● MATERIAL PROVIDED
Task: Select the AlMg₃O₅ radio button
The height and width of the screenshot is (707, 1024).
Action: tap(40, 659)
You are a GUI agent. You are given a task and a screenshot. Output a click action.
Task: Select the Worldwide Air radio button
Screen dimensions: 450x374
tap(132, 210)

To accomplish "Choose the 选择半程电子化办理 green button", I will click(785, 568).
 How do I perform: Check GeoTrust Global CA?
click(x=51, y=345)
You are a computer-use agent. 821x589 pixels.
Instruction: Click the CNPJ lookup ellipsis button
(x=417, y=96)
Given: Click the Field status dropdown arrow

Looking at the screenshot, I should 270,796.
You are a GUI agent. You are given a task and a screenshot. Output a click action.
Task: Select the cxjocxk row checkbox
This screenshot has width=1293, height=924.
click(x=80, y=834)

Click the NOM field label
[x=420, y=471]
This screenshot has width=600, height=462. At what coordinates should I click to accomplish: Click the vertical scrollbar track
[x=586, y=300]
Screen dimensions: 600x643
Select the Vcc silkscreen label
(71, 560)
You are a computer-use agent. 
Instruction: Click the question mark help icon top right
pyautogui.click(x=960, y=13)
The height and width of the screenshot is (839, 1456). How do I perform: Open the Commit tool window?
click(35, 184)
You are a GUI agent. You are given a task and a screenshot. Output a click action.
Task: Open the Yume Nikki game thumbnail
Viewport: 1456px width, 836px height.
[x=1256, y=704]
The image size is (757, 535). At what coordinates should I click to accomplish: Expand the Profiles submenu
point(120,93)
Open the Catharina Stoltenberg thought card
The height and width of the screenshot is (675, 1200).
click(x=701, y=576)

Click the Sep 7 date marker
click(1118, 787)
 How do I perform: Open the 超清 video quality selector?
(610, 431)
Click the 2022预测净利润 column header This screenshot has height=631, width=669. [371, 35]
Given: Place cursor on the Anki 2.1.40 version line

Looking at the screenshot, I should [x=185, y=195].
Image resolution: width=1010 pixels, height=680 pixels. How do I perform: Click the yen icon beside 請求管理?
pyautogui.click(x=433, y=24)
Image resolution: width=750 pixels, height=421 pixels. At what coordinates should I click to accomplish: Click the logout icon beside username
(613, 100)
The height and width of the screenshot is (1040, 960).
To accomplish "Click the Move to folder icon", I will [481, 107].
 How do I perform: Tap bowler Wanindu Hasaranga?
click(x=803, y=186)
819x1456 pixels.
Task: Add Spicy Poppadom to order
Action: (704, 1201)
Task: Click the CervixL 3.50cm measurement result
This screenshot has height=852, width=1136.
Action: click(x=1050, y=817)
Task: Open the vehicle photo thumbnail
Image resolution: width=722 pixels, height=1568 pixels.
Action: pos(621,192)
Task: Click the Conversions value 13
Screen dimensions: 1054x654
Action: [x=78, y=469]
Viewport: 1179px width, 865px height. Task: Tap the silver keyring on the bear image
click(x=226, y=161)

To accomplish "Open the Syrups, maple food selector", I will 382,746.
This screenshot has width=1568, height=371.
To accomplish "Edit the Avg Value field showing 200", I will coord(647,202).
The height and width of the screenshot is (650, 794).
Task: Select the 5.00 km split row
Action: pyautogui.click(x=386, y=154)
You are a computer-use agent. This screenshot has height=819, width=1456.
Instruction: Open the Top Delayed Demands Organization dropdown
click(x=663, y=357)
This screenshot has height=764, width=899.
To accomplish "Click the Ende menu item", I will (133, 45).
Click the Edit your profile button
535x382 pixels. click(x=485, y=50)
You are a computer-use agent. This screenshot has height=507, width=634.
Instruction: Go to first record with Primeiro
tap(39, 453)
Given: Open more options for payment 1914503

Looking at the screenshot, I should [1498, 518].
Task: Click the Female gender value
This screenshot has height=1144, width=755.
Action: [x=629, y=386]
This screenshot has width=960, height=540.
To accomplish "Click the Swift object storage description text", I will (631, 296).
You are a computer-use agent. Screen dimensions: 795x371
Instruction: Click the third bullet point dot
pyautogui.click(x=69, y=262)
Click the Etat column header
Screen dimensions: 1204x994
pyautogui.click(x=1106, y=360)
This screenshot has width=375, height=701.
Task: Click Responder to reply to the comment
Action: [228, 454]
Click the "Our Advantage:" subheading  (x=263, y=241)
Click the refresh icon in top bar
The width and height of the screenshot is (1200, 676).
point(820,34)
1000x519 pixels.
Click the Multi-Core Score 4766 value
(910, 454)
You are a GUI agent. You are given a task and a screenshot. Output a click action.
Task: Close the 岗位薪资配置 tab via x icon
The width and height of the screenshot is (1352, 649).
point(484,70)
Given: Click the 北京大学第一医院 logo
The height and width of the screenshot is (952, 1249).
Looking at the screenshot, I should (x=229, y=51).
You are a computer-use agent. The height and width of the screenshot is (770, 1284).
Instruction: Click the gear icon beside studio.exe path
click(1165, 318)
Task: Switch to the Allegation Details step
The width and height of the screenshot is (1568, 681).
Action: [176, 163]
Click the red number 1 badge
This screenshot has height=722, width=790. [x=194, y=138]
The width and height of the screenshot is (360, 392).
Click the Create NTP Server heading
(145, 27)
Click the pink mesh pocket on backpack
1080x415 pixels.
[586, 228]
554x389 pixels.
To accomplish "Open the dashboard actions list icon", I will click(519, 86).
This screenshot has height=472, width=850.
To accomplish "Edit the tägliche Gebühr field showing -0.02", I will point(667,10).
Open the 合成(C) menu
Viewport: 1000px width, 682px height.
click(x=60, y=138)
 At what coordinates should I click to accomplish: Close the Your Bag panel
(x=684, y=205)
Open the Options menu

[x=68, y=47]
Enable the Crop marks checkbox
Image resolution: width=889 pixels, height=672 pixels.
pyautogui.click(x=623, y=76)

● TRY IT
Copy the records above. Leave out nothing.

● EXERCISE SOLUTION
Task: Select the AlMg₃O₅ radio button
The height and width of the screenshot is (707, 1024).
Action: tap(40, 659)
You are a GUI agent. You are given a task and a screenshot. Output a click action.
Task: Select the Worldwide Air radio button
Screen dimensions: 450x374
tap(132, 210)

To accomplish "Choose the 选择半程电子化办理 green button", I will click(785, 568).
 How do I perform: Check GeoTrust Global CA?
click(x=51, y=345)
You are a computer-use agent. 821x589 pixels.
Instruction: Click the CNPJ lookup ellipsis button
(x=417, y=96)
Given: Click the Field status dropdown arrow

Looking at the screenshot, I should 270,796.
You are a GUI agent. You are given a task and a screenshot. Output a click action.
Task: Select the cxjocxk row checkbox
This screenshot has width=1293, height=924.
click(x=80, y=834)

Click the NOM field label
[x=420, y=471]
This screenshot has width=600, height=462. At what coordinates should I click to accomplish: Click the vertical scrollbar track
[x=586, y=300]
Screen dimensions: 600x643
Select the Vcc silkscreen label
(71, 560)
You are a computer-use agent. 
Instruction: Click the question mark help icon top right
pyautogui.click(x=960, y=13)
The height and width of the screenshot is (839, 1456). How do I perform: Open the Commit tool window?
click(35, 184)
You are a GUI agent. You are given a task and a screenshot. Output a click action.
Task: Open the Yume Nikki game thumbnail
Viewport: 1456px width, 836px height.
[x=1256, y=704]
The image size is (757, 535). At what coordinates should I click to accomplish: Expand the Profiles submenu
point(120,93)
Open the Catharina Stoltenberg thought card
The height and width of the screenshot is (675, 1200).
click(x=701, y=576)

Click the Sep 7 date marker
click(1118, 787)
 How do I perform: Open the 超清 video quality selector?
(610, 431)
Click the 2022预测净利润 column header This screenshot has height=631, width=669. [371, 35]
Given: Place cursor on the Anki 2.1.40 version line

Looking at the screenshot, I should [x=185, y=195].
Image resolution: width=1010 pixels, height=680 pixels. How do I perform: Click the yen icon beside 請求管理?
pyautogui.click(x=433, y=24)
Image resolution: width=750 pixels, height=421 pixels. At what coordinates should I click to accomplish: Click the logout icon beside username
(613, 100)
The height and width of the screenshot is (1040, 960).
To accomplish "Click the Move to folder icon", I will [481, 107].
 How do I perform: Tap bowler Wanindu Hasaranga?
click(x=803, y=186)
819x1456 pixels.
Task: Add Spicy Poppadom to order
Action: (704, 1201)
Task: Click the CervixL 3.50cm measurement result
This screenshot has height=852, width=1136.
Action: click(x=1050, y=817)
Task: Open the vehicle photo thumbnail
Image resolution: width=722 pixels, height=1568 pixels.
Action: pos(621,192)
Task: Click the Conversions value 13
Screen dimensions: 1054x654
Action: [x=78, y=469]
Viewport: 1179px width, 865px height. Task: Tap the silver keyring on the bear image
click(x=226, y=161)

To accomplish "Open the Syrups, maple food selector", I will 382,746.
This screenshot has width=1568, height=371.
To accomplish "Edit the Avg Value field showing 200", I will coord(647,202).
The height and width of the screenshot is (650, 794).
Task: Select the 5.00 km split row
Action: pyautogui.click(x=386, y=154)
You are a computer-use agent. This screenshot has height=819, width=1456.
Instruction: Open the Top Delayed Demands Organization dropdown
click(x=663, y=357)
This screenshot has height=764, width=899.
To accomplish "Click the Ende menu item", I will (133, 45).
Click the Edit your profile button
535x382 pixels. click(x=485, y=50)
You are a computer-use agent. This screenshot has height=507, width=634.
Instruction: Go to first record with Primeiro
tap(39, 453)
Given: Open more options for payment 1914503

Looking at the screenshot, I should [1498, 518].
Task: Click the Female gender value
This screenshot has height=1144, width=755.
Action: [x=629, y=386]
This screenshot has width=960, height=540.
To accomplish "Click the Swift object storage description text", I will (631, 296).
You are a computer-use agent. Screen dimensions: 795x371
Instruction: Click the third bullet point dot
pyautogui.click(x=69, y=262)
Click the Etat column header
Screen dimensions: 1204x994
pyautogui.click(x=1106, y=360)
This screenshot has width=375, height=701.
Task: Click Responder to reply to the comment
Action: [228, 454]
Click the "Our Advantage:" subheading  (x=263, y=241)
Click the refresh icon in top bar
The width and height of the screenshot is (1200, 676).
point(820,34)
1000x519 pixels.
Click the Multi-Core Score 4766 value
(910, 454)
You are a GUI agent. You are given a task and a screenshot. Output a click action.
Task: Close the 岗位薪资配置 tab via x icon
The width and height of the screenshot is (1352, 649).
point(484,70)
Given: Click the 北京大学第一医院 logo
The height and width of the screenshot is (952, 1249).
Looking at the screenshot, I should (x=229, y=51).
You are a computer-use agent. The height and width of the screenshot is (770, 1284).
Instruction: Click the gear icon beside studio.exe path
click(1165, 318)
Task: Switch to the Allegation Details step
The width and height of the screenshot is (1568, 681).
Action: [176, 163]
Click the red number 1 badge
This screenshot has height=722, width=790. [x=194, y=138]
The width and height of the screenshot is (360, 392).
Click the Create NTP Server heading
(145, 27)
Click the pink mesh pocket on backpack
1080x415 pixels.
[586, 228]
554x389 pixels.
To accomplish "Open the dashboard actions list icon", I will click(519, 86).
This screenshot has height=472, width=850.
To accomplish "Edit the tägliche Gebühr field showing -0.02", I will point(667,10).
Open the 合成(C) menu
Viewport: 1000px width, 682px height.
click(x=60, y=138)
 At what coordinates should I click to accomplish: Close the Your Bag panel
(x=684, y=205)
Open the Options menu

[x=68, y=47]
Enable the Crop marks checkbox
Image resolution: width=889 pixels, height=672 pixels.
pyautogui.click(x=623, y=76)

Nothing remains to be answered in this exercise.